Presupuestos 2026 en camino y legislatura en marcha: la prórroga evita bloqueo; claves legales, apoyos en juego y medidas en vigor en España
La respuesta es sencilla y conviene ponerla en primer plano: si las Cortes no aprueban los Presupuestos de 2026, la legislatura no se acaba por sí sola. La Constitución blinda la prórroga automática de las últimas cuentas aprobadas hasta que entren otras nuevas, de modo que el Gobierno puede seguir ejecutando gasto, gestionando programas y legislando dentro de los márgenes que marca la ley. Ese es el marco jurídico. El político es más áspero: gobernar sin Presupuestos tiene coste, exige pactar cada decisión importante y obliga a negociar a muchas bandas.
La portavoz del Gobierno, Elma Saiz, ha fijado una posición nítida: el Ejecutivo quiere presentar su proyecto de cuentas “en el primer trimestre del año” y “de ninguna manera” la legislatura habría terminado si ese proyecto no reúne una mayoría en el Congreso. Lo dijo en la Cadena SER, en un contexto que ella misma definió como “oscuro y dificultoso”. El mensaje institucional va por dos carriles a la vez: compromiso para intentar sacar adelante un Presupuesto nuevo y contundencia para recordar que la maquinaria del Estado no se detiene con una prórroga.
Qué ha puesto sobre la mesa Moncloa
La hoja de ruta oficial combina calendario y método. Calendario: registro del proyecto presupuestario en el primer trimestre de 2026. Método: “trabajo de negociación” con discreción y “hacia adentro”, dado el tablero fragmentado. El objetivo político es doble. Por un lado, exhibir contenido —prioridades cuantificadas en vivienda, sanidad, educación, transición energética, empleo, digitalización, seguridad social—. Por otro, recomponer confianzas con los grupos que hicieron posible la investidura y que hoy marcan distancias en público.

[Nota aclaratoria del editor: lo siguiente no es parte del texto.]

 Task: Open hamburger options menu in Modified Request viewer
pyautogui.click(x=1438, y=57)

La ministra portavoz subrayó una idea que no es menor: el esfuerzo de comunicación para “poner voz” a medidas ya en marcha con las cuentas prorrogadas. Este punto es relevante porque explica la táctica del Gobierno ante un Parlamento sin mayorías sólidas: reivindicar que con prórroga también se pueden proteger rentas, impulsar inversiones que ya tienen crédito y sostener políticas sociales que vienen de atrás. El termómetro, sin embargo, no es el relato sino los votos. Y la aritmética, por ahora, es ajustada.
Qué significa gobernar con cuentas prorrogadas
A falta de Presupuestos nuevos, rige la prórroga de los últimos aprobados. Es un mecanismo previsto en el artículo 134.4 de la Constitución: si no hay Presupuestos a 1 de enero, se prorrogan automáticamente los vigentes hasta que se aprueben otros. ¿Qué implica? En lo técnico, se reproducen los créditos y programas del ejercicio prorrogado, con posibilidad de modificaciones de crédito y ajustes dentro de los límites de la Ley General Presupuestaria. En lo político, un Gobierno debe medir al milímetro cada movimiento de gasto que suponga un cambio de prioridades o una expansión estructural que requiera cobertura específica.

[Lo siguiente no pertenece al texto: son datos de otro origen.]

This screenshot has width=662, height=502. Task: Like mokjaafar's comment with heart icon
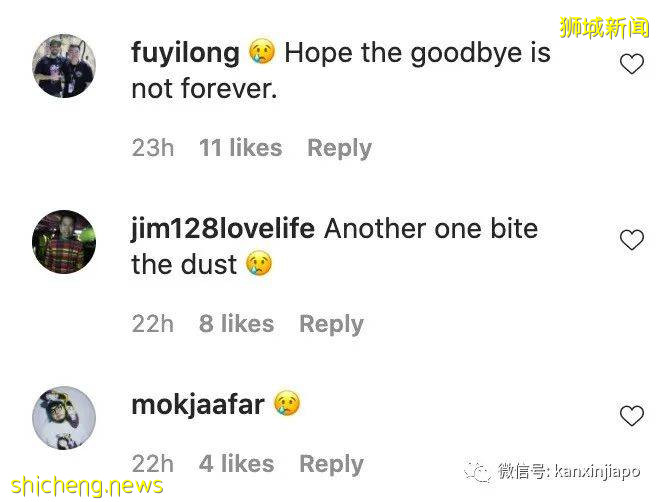pyautogui.click(x=632, y=415)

Con prórroga caben muchas cosas. Se pueden aprobar reales decretos-ley y someterlos a convalidación en el Congreso. Se pueden tramitar leyes ordinarias u orgánicas con nuevo contenido económico. Se pueden realizar transferencias entre partidas y suplementos de crédito cuando proceda. También se puede seguir ejecutando proyectos de inversión ya iniciados, pagar nóminas, prestaciones, contratos en vigor. Lo que no se puede es reescribir a gran escala la política fiscal sin el gran instrumento anual que ordena el gasto y el ingreso.
Herramientas disponibles y límites reales
El repertorio operativo incluye los decretos-ley para respuestas urgentes, las modificaciones presupuestarias y los acuerdos de no disponibilidad para cuadrar techos de gasto cuando sea necesario. El límite no es sólo jurídico —que también—, sino de legitimidad parlamentaria: sin Presupuestos, cada paquete normativo relevante exige tejer mayorías ad hoc. Esto ralentiza, encarece políticamente cada cesión y coloca al Gobierno ante una negociación continua. No paraliza la acción, pero la condiciona.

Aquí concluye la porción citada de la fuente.